Todo lo que pasa en el mundo, lo que vivimos en él, pasa por el cuerpo. Nos
acercamos a la comprensión de ese mundo por medio de los sentidos. A cada
segundo, consciente o inconscientemente lo miramos, lo escuchamos, lo tocamos,
lo degustamos, lo olemos. Los cinco sentidos y tal vez más, permiten que el mundo
exista, y que sea particular para cada uno. Y dependiendo del contexto social,
cultural, emocional en que cada uno está sumergido, lo percibimos, lo hacemos
propio o extraño, lo convertimos en materia simbólica, le construimos imaginarios.

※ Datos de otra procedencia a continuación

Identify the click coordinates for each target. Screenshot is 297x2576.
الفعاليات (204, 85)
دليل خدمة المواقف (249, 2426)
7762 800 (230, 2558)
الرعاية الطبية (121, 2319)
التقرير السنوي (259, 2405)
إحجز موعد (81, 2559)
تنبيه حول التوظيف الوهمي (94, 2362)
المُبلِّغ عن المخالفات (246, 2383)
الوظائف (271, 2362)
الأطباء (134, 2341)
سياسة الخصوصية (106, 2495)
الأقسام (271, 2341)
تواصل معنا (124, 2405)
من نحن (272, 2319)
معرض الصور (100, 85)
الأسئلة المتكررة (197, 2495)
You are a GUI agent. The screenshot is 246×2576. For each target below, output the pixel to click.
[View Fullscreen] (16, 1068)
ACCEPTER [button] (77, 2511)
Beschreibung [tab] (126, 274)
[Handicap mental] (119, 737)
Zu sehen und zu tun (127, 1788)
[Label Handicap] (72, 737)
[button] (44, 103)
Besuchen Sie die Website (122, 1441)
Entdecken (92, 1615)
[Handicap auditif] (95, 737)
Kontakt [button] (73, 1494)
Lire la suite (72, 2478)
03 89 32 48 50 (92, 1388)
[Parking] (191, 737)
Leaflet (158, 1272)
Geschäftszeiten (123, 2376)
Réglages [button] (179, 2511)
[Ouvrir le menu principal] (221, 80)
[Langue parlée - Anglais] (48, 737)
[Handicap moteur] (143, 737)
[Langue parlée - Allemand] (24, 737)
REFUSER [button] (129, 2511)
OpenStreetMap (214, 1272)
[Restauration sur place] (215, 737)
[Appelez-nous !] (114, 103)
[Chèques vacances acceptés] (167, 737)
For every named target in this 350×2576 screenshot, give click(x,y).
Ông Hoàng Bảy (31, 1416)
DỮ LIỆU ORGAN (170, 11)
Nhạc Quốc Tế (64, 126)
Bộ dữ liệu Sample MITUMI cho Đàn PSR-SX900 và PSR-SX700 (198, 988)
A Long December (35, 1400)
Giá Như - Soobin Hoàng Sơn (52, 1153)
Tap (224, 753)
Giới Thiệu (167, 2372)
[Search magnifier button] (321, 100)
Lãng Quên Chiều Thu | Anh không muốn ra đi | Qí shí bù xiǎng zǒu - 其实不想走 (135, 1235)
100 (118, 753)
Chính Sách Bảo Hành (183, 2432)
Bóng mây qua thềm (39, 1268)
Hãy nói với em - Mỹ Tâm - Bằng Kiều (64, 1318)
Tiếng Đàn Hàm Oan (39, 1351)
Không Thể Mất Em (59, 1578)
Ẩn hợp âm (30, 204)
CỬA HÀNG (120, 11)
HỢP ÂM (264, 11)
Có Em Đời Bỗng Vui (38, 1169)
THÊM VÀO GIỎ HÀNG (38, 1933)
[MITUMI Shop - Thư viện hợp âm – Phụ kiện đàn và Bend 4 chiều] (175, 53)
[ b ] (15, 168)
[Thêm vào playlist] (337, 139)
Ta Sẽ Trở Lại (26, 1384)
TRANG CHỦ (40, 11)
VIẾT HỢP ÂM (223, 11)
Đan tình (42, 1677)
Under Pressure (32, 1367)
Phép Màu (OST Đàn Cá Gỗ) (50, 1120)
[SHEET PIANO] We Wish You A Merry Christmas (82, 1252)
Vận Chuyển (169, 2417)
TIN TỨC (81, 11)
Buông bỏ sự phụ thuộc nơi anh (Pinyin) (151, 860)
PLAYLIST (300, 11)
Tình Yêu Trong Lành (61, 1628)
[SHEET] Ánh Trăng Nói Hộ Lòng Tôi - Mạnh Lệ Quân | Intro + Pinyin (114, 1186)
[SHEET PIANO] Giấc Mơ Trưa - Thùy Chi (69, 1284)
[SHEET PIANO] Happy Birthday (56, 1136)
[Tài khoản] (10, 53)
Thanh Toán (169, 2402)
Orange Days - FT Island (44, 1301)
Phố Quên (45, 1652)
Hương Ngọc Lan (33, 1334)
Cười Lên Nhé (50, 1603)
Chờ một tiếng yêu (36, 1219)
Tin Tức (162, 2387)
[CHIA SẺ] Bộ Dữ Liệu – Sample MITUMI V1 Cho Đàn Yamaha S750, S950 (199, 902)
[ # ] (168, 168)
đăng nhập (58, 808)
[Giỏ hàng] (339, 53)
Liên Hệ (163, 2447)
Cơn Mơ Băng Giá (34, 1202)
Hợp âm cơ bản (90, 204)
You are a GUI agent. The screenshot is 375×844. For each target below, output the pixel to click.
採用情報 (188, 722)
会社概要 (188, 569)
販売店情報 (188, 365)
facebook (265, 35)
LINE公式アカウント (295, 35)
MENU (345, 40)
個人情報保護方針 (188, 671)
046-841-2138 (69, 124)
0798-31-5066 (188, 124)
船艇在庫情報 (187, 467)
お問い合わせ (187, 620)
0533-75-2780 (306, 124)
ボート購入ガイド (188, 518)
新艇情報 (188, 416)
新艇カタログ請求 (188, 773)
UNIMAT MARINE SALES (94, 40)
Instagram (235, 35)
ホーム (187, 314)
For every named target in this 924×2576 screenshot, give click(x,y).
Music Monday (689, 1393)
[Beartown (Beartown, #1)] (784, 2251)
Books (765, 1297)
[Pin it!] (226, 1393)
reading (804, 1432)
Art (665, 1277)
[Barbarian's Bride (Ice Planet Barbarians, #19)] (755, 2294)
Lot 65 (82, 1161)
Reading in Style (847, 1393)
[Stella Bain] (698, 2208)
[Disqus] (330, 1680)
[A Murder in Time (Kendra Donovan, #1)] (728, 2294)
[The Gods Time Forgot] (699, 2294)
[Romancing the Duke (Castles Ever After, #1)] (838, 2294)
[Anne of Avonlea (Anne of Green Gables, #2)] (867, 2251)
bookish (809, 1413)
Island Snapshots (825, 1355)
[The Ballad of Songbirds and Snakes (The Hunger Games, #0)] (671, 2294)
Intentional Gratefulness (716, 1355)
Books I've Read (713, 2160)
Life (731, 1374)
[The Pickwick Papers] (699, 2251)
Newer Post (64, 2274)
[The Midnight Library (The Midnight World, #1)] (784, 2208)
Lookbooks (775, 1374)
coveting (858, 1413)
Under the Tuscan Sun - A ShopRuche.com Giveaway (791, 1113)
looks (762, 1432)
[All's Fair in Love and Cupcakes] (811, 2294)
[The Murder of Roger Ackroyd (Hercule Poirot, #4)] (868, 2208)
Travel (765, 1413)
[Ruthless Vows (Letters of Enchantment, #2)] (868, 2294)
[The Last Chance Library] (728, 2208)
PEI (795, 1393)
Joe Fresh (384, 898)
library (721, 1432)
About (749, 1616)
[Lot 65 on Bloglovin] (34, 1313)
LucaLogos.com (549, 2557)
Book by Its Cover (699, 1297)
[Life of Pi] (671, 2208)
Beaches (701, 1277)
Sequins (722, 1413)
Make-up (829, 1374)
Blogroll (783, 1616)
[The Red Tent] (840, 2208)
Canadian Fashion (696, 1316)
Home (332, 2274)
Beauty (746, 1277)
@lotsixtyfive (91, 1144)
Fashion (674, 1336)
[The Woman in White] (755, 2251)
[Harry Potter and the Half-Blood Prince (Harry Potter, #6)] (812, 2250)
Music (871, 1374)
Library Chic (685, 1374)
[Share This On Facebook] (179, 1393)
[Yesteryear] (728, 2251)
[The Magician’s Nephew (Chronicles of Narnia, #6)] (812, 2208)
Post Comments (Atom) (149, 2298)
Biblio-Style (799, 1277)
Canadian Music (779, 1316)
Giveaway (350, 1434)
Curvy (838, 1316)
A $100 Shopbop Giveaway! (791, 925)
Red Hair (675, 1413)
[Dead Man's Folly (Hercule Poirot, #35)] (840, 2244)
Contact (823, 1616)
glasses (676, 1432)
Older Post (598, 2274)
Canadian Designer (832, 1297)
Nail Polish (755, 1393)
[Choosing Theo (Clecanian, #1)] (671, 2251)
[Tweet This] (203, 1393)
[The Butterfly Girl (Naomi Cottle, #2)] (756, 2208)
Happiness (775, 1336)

Linda Mc Dowell en su libro Género, identidad y lugar afirma que el cuerpo es un
lugar, es el espacio en que se localiza el individuo, y que sus límites resultan más
o menos impermeables respecto a los restantes cuerpos. “Aunque no cabe duda
que los cuerpos son materiales y poseen ciertas características como la forma y el
tamaño, de modo que, inevitablemente, ocupan un espacio físico, lo cierto es que
su forma de presentarse ante los demás y de ser percibido por ellos varían según
el lugar que ocupan en cada momento. Por ejemplo, los ademanes, los adornos
corporales y la libertad con que ocuparíamos el espacio en un club no se parece
en nada a los que tendríamos, un domingo por la mañana, asistiendo a una
conferencia”.
Y como de ese ejercicio de comprensión del mundo por medio de los sentidos y
del cuerpo de donde emanan, la línea de investigación enfatiza una mirada de la
ciudad desde el fragmento, para comprender el todo. Hacer un zoom en la piel, los
pies, las manos, la boca, los ojos y los oídos de quienes la habitan para intentar a
partir de allí, construir una totalidad, un universo de experiencias sensibles en el
que cuerpo es protagonista, es el hacedor de la urbe y del mundo. Es una apuesta
que quiere salir del lugar común del periodismo tan concentrado en los grandes
acontecimientos, en los hechos noticiosos, en encuadres panorámicos, general o
medios de las problemáticas urbanas y sus imaginarios.